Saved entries
---*---

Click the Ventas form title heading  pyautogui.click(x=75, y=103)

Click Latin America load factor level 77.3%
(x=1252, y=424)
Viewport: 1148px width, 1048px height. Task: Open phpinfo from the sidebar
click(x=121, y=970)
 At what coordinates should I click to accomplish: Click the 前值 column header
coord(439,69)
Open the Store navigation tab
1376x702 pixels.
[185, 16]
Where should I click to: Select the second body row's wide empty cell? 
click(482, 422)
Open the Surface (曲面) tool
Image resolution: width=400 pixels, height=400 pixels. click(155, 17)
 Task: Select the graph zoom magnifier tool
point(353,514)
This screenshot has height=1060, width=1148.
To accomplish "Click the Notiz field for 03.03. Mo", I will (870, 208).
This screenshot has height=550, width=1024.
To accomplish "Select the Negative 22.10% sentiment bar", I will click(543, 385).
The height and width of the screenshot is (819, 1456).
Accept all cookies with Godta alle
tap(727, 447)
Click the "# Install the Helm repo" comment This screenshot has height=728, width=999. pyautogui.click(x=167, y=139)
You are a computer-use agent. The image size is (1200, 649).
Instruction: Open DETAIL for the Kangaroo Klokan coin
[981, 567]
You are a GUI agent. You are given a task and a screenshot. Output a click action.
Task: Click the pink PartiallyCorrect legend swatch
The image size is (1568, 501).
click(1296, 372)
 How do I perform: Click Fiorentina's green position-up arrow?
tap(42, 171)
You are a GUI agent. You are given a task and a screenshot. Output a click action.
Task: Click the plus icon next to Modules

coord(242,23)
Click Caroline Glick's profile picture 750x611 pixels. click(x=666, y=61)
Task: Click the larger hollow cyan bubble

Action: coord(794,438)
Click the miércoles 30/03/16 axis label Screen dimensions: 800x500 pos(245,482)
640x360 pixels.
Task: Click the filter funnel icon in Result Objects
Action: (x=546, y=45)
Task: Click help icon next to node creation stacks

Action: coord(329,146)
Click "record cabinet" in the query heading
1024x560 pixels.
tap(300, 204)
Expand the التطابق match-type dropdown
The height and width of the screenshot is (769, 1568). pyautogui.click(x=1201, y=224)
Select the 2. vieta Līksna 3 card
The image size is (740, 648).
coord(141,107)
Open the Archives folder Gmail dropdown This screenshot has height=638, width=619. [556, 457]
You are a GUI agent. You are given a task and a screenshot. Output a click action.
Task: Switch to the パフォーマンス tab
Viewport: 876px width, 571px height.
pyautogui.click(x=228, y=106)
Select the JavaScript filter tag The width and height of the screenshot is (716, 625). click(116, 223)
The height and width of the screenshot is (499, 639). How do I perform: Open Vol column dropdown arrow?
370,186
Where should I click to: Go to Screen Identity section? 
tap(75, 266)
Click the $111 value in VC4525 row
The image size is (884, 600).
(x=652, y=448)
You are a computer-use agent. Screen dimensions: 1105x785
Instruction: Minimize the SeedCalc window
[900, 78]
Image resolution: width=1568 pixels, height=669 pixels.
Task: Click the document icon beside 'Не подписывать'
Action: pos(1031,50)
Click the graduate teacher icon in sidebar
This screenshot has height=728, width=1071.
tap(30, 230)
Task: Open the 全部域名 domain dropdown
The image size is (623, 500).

---*---

# What you will do:
Lines that include the word "computer" are to be extracted from the data above.

# Result:
You are a computer-use agent. The image size is (1200, 649).
You are a computer-use agent. Screen dimensions: 1105x785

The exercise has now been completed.